Input data.
--------------------
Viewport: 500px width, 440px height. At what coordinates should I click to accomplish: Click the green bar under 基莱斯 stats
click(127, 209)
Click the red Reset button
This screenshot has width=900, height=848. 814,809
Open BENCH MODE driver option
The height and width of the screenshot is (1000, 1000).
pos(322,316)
--------------------
Problem to solve. Generate an exact reproduction of all entries.

Finished task.
Viewport: 500px width, 440px height. At what coordinates should I click to accomplish: Click the green bar under 基莱斯 stats
click(127, 209)
Click the red Reset button
This screenshot has width=900, height=848. 814,809
Open BENCH MODE driver option
The height and width of the screenshot is (1000, 1000).
pos(322,316)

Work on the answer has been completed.